▶ [WHAT YOU SHOULD DO]:
The range runs from the line containing "Enable Edge Scrolling switch" to the last line of the entries. Copy that range exactly, omitting pictures.

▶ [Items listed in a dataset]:
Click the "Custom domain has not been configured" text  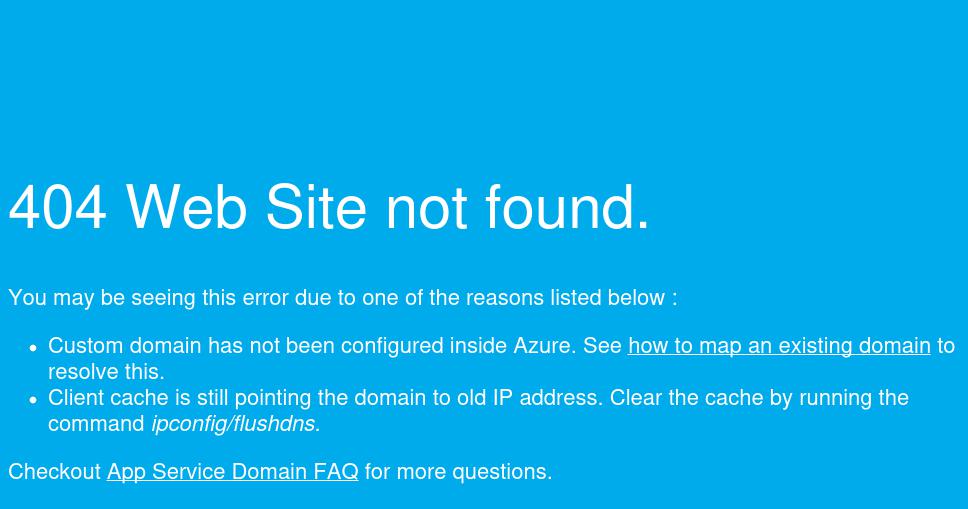click(x=246, y=346)
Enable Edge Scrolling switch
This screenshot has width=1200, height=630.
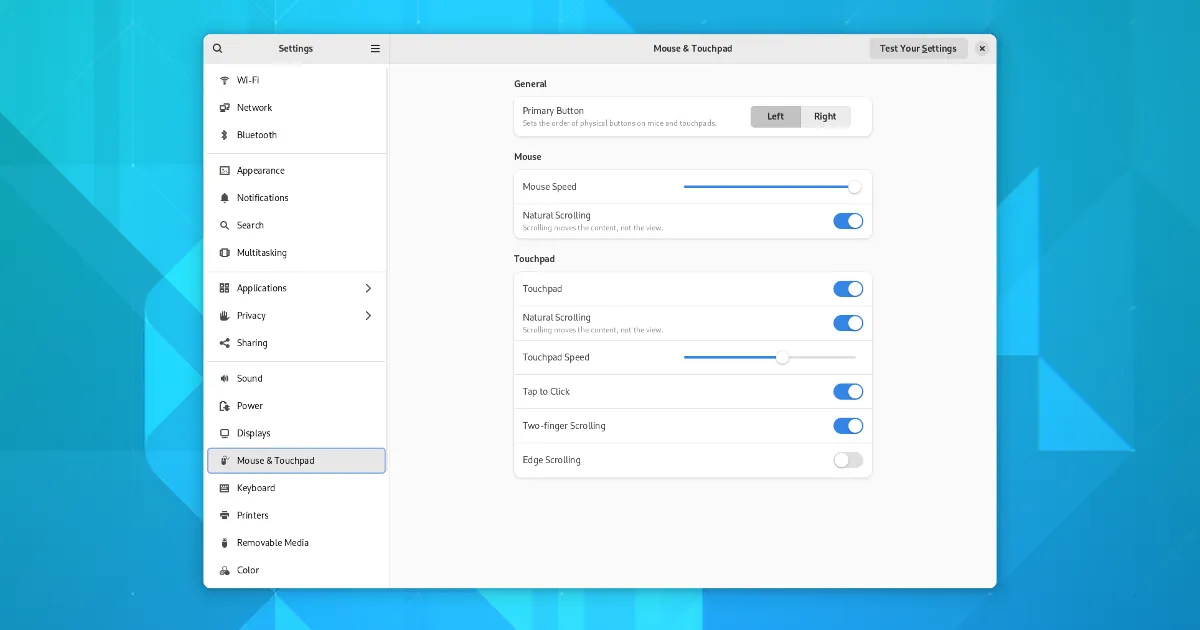pyautogui.click(x=848, y=460)
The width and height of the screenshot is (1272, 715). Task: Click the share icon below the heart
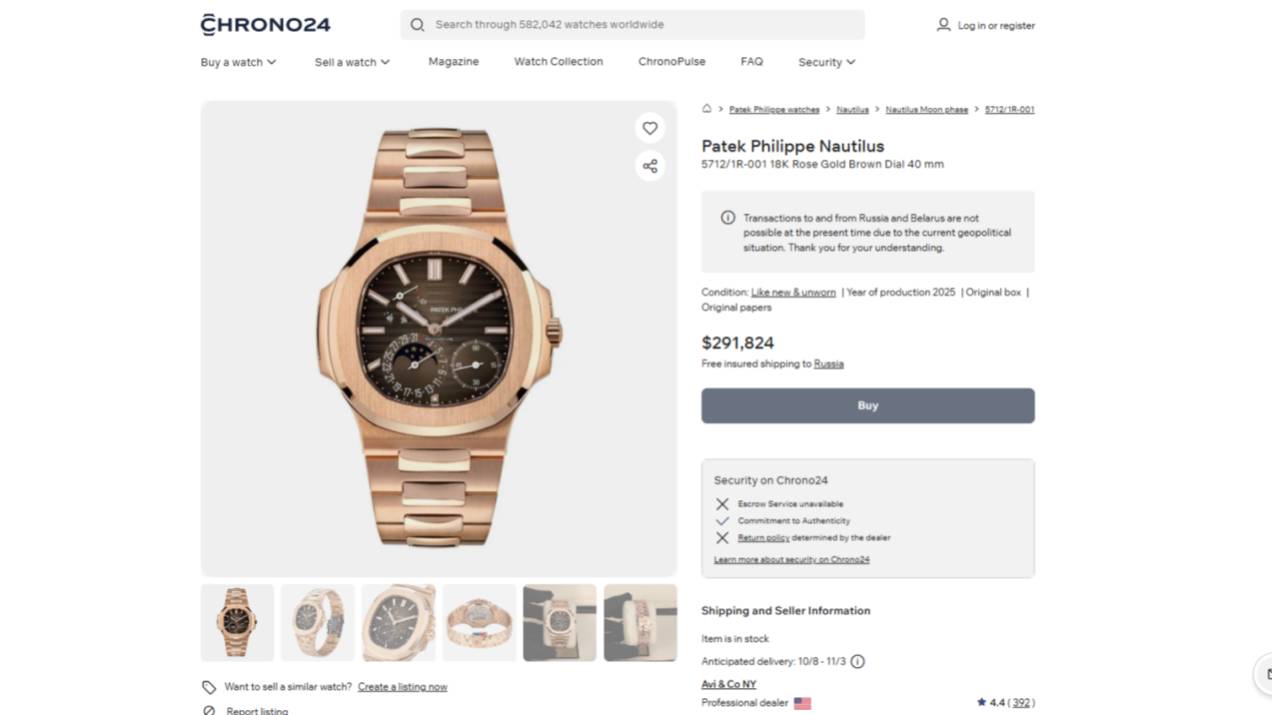pos(650,166)
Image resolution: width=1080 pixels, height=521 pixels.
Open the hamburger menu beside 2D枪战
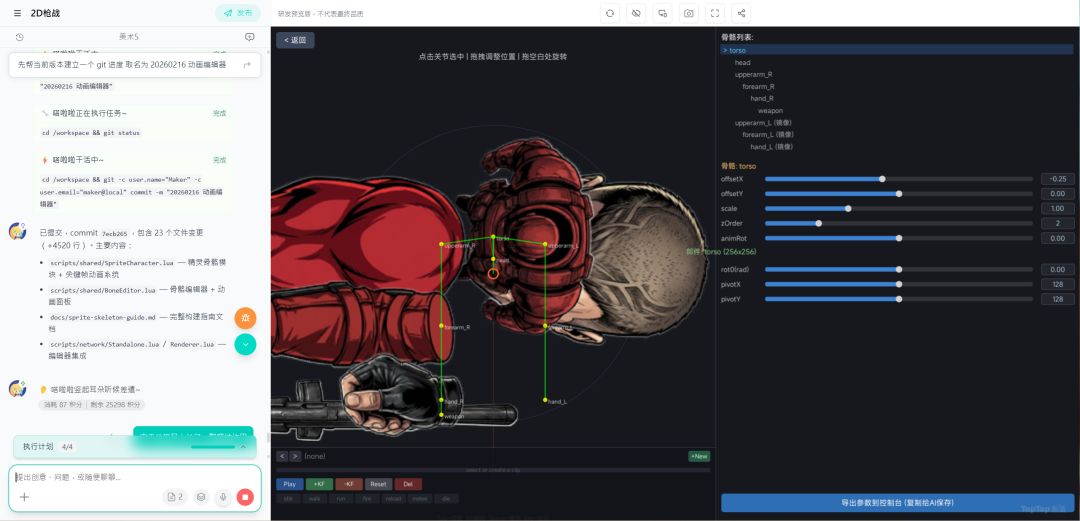17,13
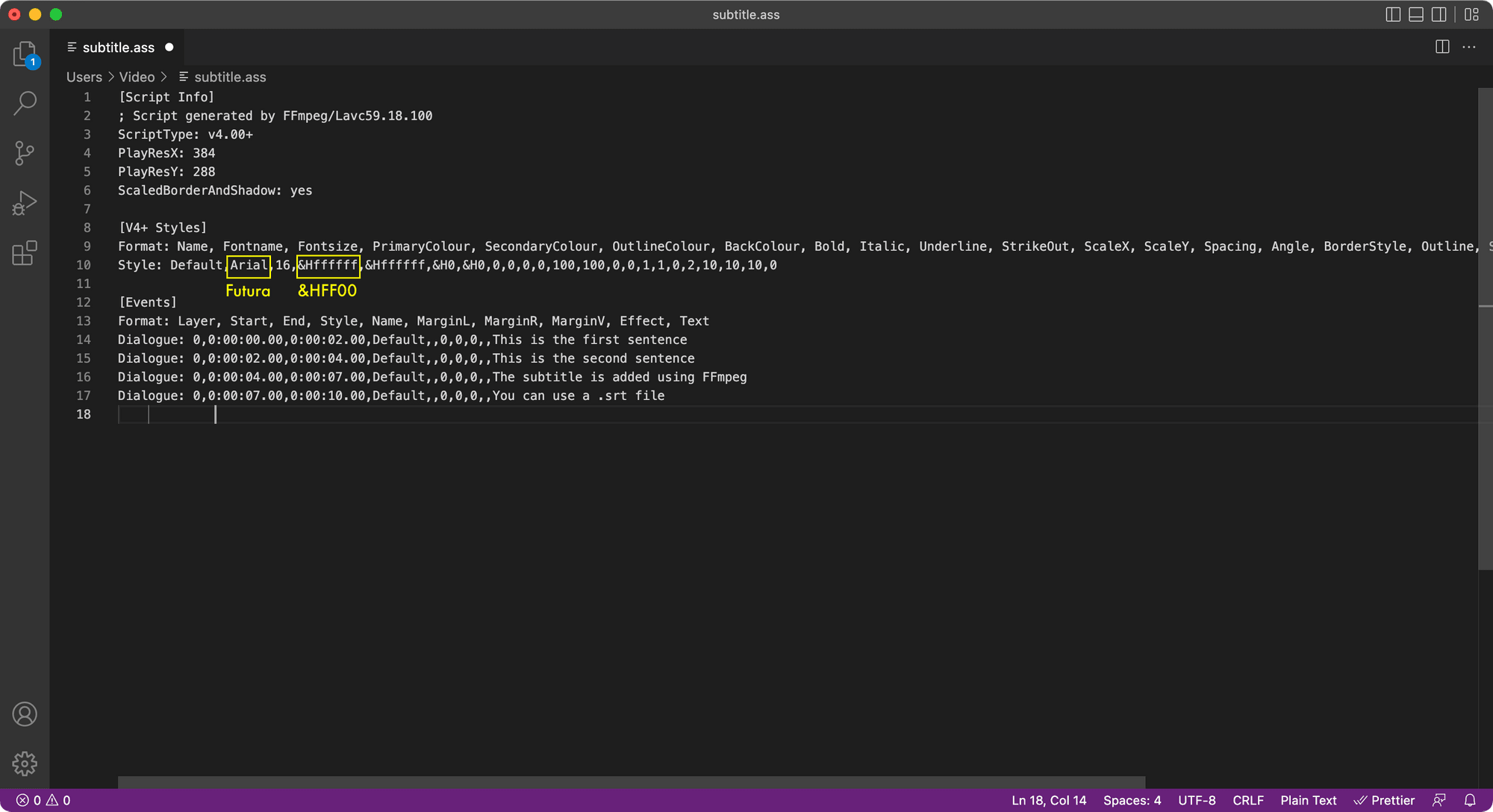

▶ [YOUR SOLUTION]:
Enable Edge Scrolling switch
This screenshot has width=1200, height=630.
pyautogui.click(x=848, y=460)
The width and height of the screenshot is (1272, 715). Task: Click the share icon below the heart
pos(650,166)
Image resolution: width=1080 pixels, height=521 pixels.
Open the hamburger menu beside 2D枪战
17,13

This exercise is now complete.